__Directions__
Total the lines of the entries below that hold the string "Toggle", then write only that total.

__Materials provided__
——

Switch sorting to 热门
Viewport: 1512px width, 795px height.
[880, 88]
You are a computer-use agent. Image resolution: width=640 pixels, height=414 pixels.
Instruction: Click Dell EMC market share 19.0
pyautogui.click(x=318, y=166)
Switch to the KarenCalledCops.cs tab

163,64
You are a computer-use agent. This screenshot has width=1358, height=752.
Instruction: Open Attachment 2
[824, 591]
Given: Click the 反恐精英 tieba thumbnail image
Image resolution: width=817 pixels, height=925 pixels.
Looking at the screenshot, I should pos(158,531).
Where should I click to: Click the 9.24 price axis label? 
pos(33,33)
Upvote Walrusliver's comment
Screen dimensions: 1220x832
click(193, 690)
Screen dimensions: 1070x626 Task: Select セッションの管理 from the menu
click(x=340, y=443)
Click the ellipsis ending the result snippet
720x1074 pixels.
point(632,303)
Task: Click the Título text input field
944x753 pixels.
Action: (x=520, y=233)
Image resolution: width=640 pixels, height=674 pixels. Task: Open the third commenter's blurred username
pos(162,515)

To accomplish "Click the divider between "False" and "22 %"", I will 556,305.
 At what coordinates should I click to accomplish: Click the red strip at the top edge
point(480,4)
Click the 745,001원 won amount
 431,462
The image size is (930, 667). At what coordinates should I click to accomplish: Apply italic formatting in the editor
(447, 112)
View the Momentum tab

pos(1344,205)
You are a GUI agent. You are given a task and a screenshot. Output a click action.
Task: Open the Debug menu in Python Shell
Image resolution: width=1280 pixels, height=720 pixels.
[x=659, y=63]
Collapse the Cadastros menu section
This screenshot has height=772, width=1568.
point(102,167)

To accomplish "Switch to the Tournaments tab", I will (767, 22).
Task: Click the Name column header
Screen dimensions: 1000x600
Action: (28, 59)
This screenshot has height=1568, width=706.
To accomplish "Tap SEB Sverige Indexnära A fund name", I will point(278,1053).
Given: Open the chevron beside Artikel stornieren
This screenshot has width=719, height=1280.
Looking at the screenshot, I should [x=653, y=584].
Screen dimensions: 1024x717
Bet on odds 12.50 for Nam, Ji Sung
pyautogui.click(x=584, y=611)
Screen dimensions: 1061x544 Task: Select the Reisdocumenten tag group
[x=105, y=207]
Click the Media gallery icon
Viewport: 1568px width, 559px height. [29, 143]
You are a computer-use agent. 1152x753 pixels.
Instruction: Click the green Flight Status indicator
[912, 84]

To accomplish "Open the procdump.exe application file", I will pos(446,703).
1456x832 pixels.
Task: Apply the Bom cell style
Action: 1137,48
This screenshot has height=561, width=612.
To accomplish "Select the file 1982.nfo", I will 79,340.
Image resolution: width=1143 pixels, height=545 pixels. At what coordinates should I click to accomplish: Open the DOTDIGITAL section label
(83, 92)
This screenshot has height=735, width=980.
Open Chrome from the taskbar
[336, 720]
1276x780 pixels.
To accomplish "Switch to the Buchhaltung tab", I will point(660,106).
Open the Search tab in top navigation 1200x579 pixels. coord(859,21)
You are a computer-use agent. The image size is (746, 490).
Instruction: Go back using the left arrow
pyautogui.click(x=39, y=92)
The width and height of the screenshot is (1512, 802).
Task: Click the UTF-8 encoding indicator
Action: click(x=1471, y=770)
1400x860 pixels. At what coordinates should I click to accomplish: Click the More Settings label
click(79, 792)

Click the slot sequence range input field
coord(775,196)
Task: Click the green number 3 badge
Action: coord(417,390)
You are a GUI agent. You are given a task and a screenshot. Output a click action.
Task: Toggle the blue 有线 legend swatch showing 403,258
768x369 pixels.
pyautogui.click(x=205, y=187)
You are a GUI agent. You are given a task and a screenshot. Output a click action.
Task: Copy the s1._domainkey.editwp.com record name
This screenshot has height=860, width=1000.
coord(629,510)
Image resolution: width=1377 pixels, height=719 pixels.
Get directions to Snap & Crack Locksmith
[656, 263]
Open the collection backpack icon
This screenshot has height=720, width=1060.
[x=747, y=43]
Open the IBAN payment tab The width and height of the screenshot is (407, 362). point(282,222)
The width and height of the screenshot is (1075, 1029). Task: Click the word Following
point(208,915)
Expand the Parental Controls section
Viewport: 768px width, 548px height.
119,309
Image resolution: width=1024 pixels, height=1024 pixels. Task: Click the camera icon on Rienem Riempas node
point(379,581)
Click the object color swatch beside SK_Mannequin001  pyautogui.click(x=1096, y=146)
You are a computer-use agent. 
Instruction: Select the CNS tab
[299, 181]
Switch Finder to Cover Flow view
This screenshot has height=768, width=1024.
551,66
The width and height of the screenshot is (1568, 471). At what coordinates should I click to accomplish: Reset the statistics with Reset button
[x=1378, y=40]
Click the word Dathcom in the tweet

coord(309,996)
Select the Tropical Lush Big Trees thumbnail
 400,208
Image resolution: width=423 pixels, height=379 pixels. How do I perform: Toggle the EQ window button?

——

__Response to the task__
2